Une fois Radha a déclaré: « Mes amies, je vois Krishna partout » Alors elles lui ont répondu: « Tu as doublé tes yeux avec ‘l’eye-liner de l’amour’, donc tu le vois partout ».
Radha, ajoute RamaKrishna, a toujours et partout senti la fragrance de Krishna et ces deux éléments: l’amitié et la présence essentielles dans le yoga de la piété, sont parmi les piliers les plus importants du yoga de TA et de son enseignement.
La méditation est une conversation d’amitié
chez Thérèse D’Avila
Concernant la relation d’amitié avec le Seigneur et son rôle dans la méditation, la réformatrice du Carmel dit: «La méditation, à mon avis, n’est rien d’autre qu’une conversation d’amitié dont nous discutons souvent en privé avec quelqu’un dont nous savons qu’il nous aime ».
Un discours d’amitié et d’amour, c’est spécifiquement la méditation du Bhakti Yoga.
Nous nous lions d’amitié avec Dieu et Il nous aime. Notre amitié grandit et se transforme en amour et en affection. Et l’amour n’est qu’une amitié qui a pris feu, comme on dit. Notre amitié s’élève et purifie l’âme de ses impuretés. TA poursuit: «Si vous dites que vous n’aimez pas encore Dieu, c’est parce que vous ne pouvez pas l’aimer comme vous le devriez, car vous êtes au-dessous de sa nature. Pour que l’amour soit réel et que l’amitié dure, les deux parties doivent s’entendre sur le caractère. Le Seigneur, comme on le sait, est libre de toute déficience. Quant à notre nature, elle est corrompue, lubrique et impudente. Mais si vous comprenez l’importance de votre amitié avec lui et la grandeur de son amour pour vous, vous surmonterez les épreuves ».

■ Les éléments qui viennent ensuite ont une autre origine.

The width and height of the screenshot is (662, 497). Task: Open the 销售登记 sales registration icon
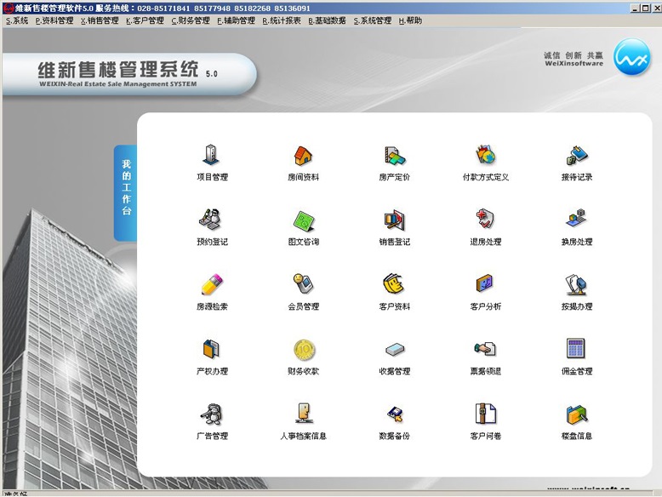coord(394,220)
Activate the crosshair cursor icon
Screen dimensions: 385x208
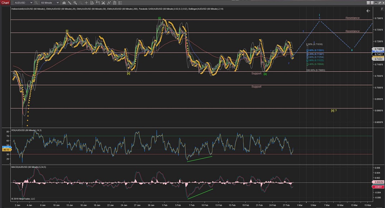coord(86,3)
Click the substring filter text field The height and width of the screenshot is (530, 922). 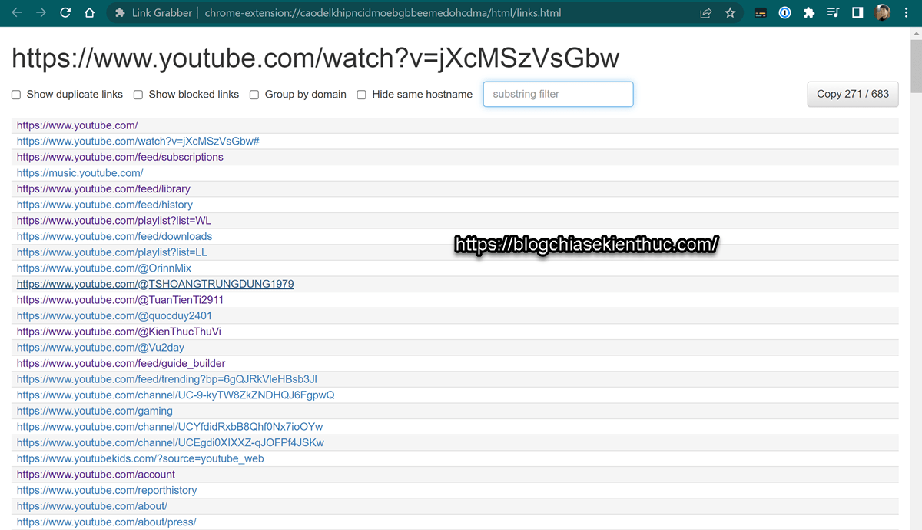coord(558,95)
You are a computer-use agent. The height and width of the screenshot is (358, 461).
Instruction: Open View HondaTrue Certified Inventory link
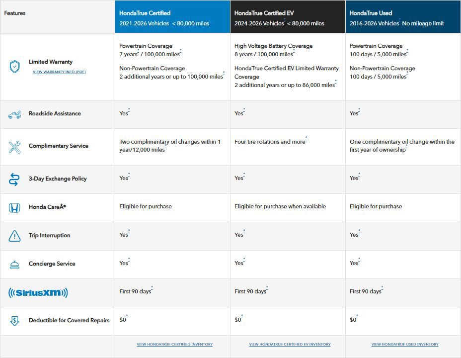(174, 344)
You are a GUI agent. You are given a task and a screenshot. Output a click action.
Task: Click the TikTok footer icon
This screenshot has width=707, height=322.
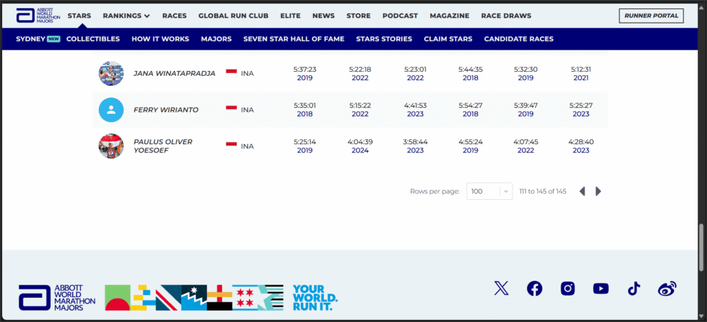pyautogui.click(x=634, y=289)

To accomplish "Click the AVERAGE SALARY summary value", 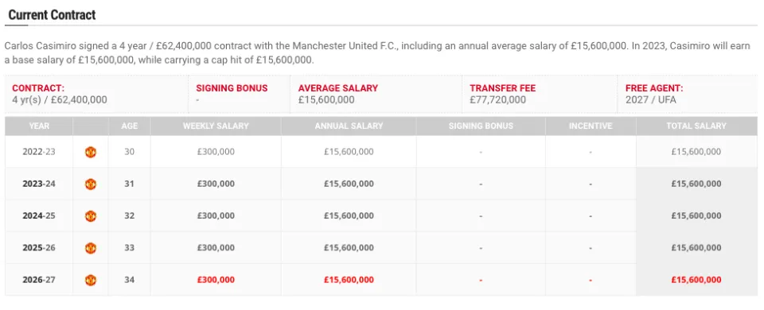I will [x=326, y=100].
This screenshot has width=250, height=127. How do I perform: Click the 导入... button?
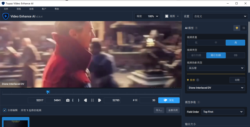159,110
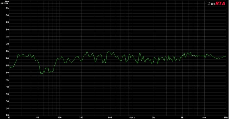
Task: Click the green curve's end at 20k
Action: click(226, 57)
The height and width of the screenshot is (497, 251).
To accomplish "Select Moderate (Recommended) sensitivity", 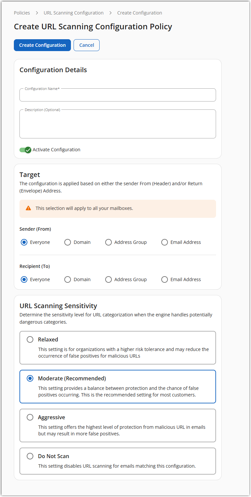I will point(30,379).
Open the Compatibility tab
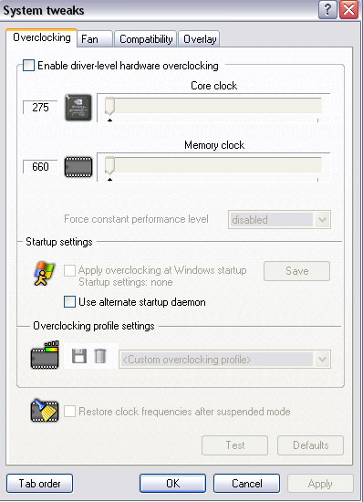Image resolution: width=363 pixels, height=502 pixels. click(x=146, y=39)
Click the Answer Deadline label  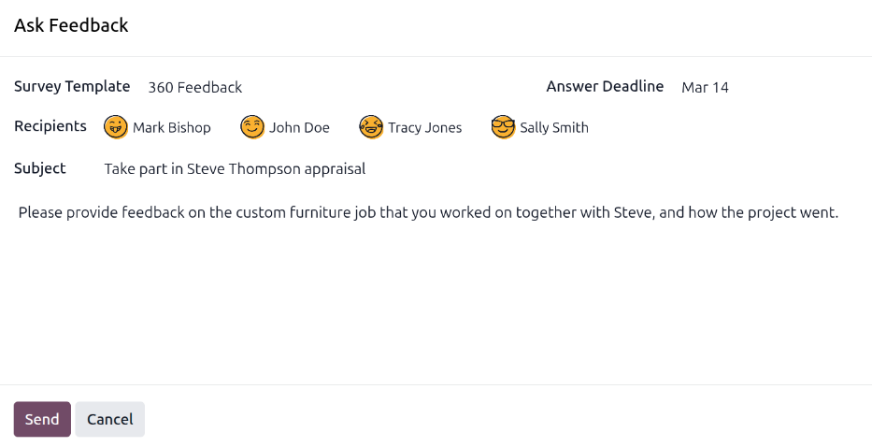pyautogui.click(x=605, y=86)
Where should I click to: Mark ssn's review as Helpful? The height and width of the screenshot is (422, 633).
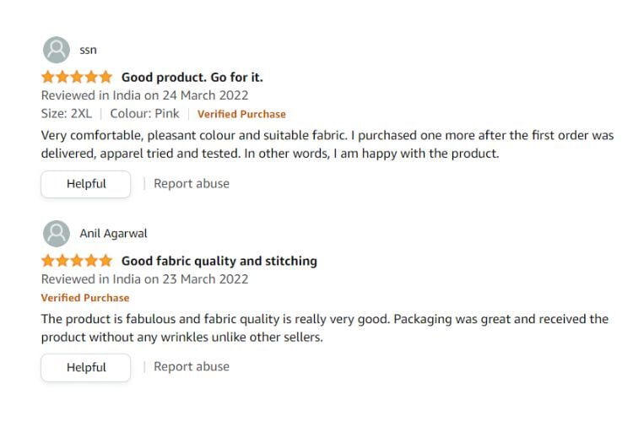(x=86, y=184)
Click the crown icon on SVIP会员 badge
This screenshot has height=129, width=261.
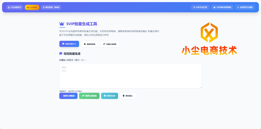[x=28, y=7]
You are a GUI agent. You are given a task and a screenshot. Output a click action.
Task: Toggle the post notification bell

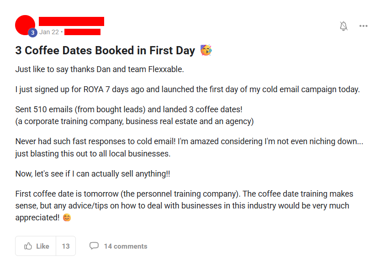tap(343, 26)
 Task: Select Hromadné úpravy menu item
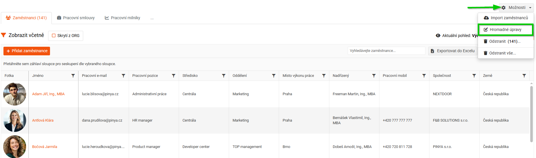click(x=505, y=30)
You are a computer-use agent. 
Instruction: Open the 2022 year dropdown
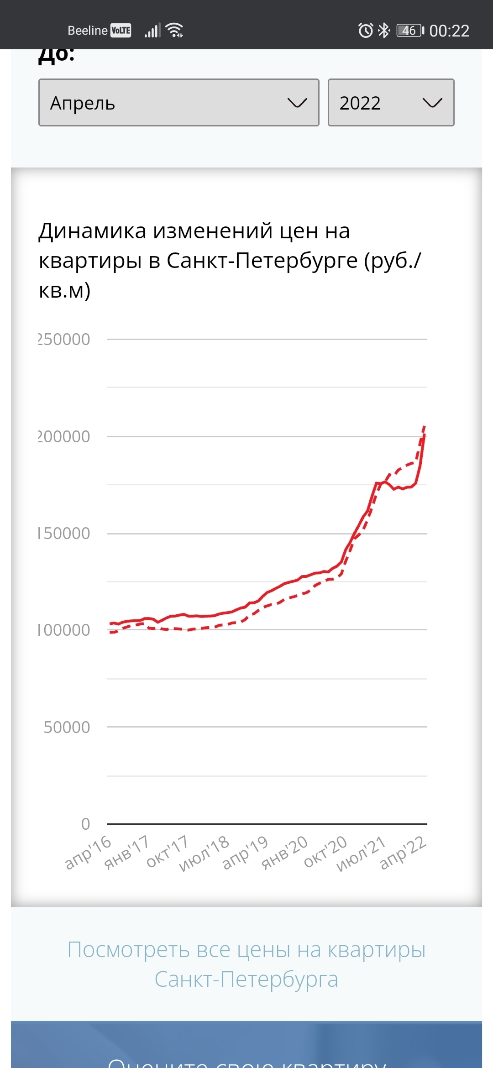(391, 103)
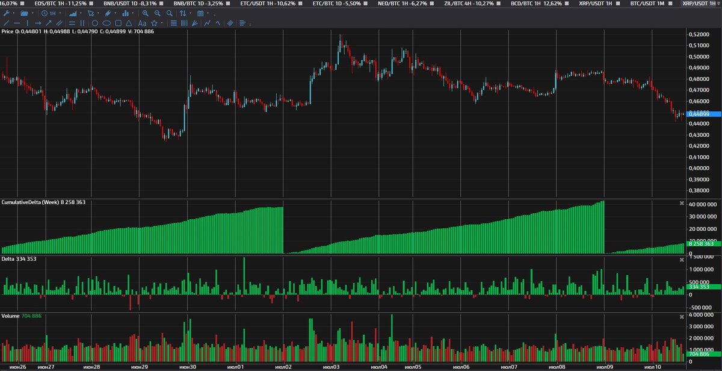Select the Rectangle drawing tool
The height and width of the screenshot is (371, 722).
(118, 23)
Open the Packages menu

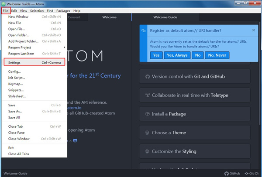[63, 10]
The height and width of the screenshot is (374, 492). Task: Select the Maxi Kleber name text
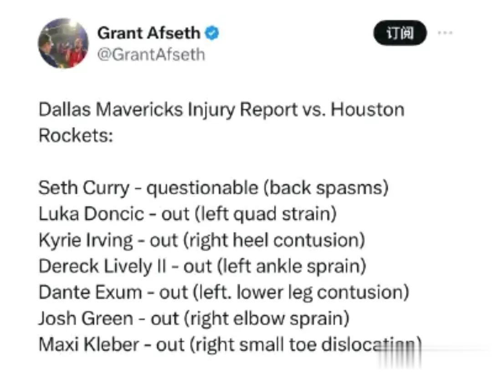click(x=89, y=344)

La Méditation de TA est une Méditation de Présence
La méditation de la réformatrice du Carmel, dans son essence, est une méditation de la présence, et non pas de l’imagination ou de la vision. C’est la méditation mentionnée ci-dessus du Bhakti Yoga.
Elle dit de cette méditation: «Quand je dis que je ne le vois pas [le Seigneur] avec les yeux du corps, ni avec les yeux de l’âme, c’est parce que cette vision n’est pas imaginaire. Comment puis-je comprendre et confirmer qu’il est près de moi? Et avec plus de certitude que si je l’avais vu ?».
Après avoir nié la vision et l’imagination, TA procède à la confirmation qu’il s’agit d’une présence et rien d’autre: «Cette présence, Dieu la fait ressentir à l’âme avec une lueur plus brillante que le soleil. Je ne dis pas qu’on voit le soleil ou qu’on voit les rayons solaires, mais on voit plutôt la lumière, sans voir la lumière, l’esprit est illuminé pour que l’âme puisse jouir d’un si grand bien ».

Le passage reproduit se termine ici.